Stava arrivando l’estate. Rosita aveva già una leggera abbronzatura, presa andando in bicicletta e a giocare a tennis, sport della sua gioventù, che aveva ripreso negli ultimi mesi.
Il suo corpo era decisamente più tonico, i capelli giovanili e vivaci, il volto stesso aveva un’espressione distesa, ben diversa da quella di fine anno.
Un sabato mattina passeggiava sul lungomare di Marina di Grosseto, naturalmente con Bones, ormai sua compagna inseparabile.
Tra l’altro, la bassottina era diventata molto più tranquilla rispetto ai tempi in cui viveva con Nevada.
Rosita fu dunque sorpresa quando, improvvisamente, cominciò ad abbaiare in modo particolarmente vivace.
Che strano – pensava – Che cosa ha visto che l’ha turbata?
La risposta giunse dopo pochi minuti quando, girando lo sguardo verso i tavoli di un bar, vide Neme, la misteriosa donna del quadernino, sorridente e seduta.
Era molto elegante, stavolta indossava un tailleur rosso, da cui emergevano due gambe slanciate e calzava scarpe nere con tacco molto alto.
“Ciao” Le disse.
“Ciao, Neme”
“Come va? Immagino che tu stia meglio rispetto a qualche mese fa”

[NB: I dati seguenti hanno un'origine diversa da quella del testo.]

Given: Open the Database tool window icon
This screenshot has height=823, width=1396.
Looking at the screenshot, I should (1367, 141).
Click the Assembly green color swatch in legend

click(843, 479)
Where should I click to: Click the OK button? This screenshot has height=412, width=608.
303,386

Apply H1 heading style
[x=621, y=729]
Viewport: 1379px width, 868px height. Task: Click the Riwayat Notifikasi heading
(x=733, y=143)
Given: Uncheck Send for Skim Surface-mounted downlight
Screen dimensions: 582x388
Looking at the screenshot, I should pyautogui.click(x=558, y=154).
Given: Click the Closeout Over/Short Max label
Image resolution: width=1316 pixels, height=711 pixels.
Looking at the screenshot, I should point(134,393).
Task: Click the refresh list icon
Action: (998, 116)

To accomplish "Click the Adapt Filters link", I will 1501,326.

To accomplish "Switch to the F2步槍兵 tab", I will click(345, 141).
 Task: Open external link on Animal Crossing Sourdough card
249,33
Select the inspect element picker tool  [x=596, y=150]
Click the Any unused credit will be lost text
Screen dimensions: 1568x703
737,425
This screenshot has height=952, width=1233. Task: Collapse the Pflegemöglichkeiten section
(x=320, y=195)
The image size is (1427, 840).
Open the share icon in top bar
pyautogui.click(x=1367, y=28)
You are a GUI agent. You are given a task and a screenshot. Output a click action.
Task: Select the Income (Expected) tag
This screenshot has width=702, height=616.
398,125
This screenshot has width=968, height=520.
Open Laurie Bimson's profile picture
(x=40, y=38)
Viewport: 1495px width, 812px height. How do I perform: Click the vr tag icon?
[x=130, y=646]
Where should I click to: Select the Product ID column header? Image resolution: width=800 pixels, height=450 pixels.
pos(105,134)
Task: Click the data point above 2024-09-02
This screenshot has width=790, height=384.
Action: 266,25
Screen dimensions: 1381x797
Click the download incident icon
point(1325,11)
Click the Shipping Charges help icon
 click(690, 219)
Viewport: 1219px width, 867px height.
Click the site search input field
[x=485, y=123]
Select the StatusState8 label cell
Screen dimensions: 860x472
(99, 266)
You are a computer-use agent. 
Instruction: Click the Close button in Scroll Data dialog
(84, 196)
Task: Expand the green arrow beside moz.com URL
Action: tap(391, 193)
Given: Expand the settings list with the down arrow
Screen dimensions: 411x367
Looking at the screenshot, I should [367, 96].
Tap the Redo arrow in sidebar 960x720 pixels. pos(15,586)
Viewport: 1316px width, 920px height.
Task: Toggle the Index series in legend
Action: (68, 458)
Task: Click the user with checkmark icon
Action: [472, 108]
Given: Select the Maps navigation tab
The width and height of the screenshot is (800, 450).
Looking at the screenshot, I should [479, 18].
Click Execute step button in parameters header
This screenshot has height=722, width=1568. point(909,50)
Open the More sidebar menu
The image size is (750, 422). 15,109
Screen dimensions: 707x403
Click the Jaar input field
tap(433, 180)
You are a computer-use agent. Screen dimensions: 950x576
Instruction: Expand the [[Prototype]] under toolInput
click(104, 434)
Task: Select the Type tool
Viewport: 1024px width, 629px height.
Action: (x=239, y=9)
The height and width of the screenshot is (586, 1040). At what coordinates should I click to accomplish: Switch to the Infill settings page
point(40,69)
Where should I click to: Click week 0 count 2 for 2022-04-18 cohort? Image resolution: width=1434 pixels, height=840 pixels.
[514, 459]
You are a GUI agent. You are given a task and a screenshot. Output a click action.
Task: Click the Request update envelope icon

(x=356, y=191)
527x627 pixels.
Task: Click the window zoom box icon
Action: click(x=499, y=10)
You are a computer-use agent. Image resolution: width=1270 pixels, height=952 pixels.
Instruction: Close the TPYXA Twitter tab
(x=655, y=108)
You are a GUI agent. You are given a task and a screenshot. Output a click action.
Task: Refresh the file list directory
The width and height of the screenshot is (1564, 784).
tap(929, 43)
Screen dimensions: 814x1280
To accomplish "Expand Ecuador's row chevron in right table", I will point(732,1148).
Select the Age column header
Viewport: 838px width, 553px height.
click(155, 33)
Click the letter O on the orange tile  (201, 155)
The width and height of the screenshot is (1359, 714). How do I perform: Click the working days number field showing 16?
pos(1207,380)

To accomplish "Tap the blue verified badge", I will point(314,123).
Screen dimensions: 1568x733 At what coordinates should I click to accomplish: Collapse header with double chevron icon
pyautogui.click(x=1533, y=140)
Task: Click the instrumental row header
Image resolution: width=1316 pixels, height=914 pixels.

“Direi di sì. Sono molto più serena”
“Vedi che il quadernino è servito”
“Cosa vuoi dire?”
“Quello che ho detto. Quello che dovrebbe dirti il mio nome…”
Improvvisamente Rosita si rese conto che Neme era l’abbreviazione di Nemesi, la dea della vendetta. Strano che non ci avesse mai pensato…
La Nemesi storica le era sempre piaciuta, subiva il fascino di questa giustizia così precisa e implacabile…
Già, ma le dee non esistevano. Certo che no.
Neme sorrideva.
“Dai – fece Rosita – Non vorrai mica dirmi che il quadernino…”
“… Non si tratta del quadernino. Quello è solo un mezzo. Sono gli equilibri dell’universo a gestire le situazioni come la tua”
“Non ci credo, ora, dai, come è possibile”
Neme sorrise enigmatica.
Bones abbaiò più volte e Rosita si abbassò per farle una carezza.
Un attimo dopo, quando si girò verso il bar, Neme non c’era più.
E quando tornò a casa, nel cassetto del soggiorno non c’era più il quadernino. Forse aveva sognato tutto. O forse no.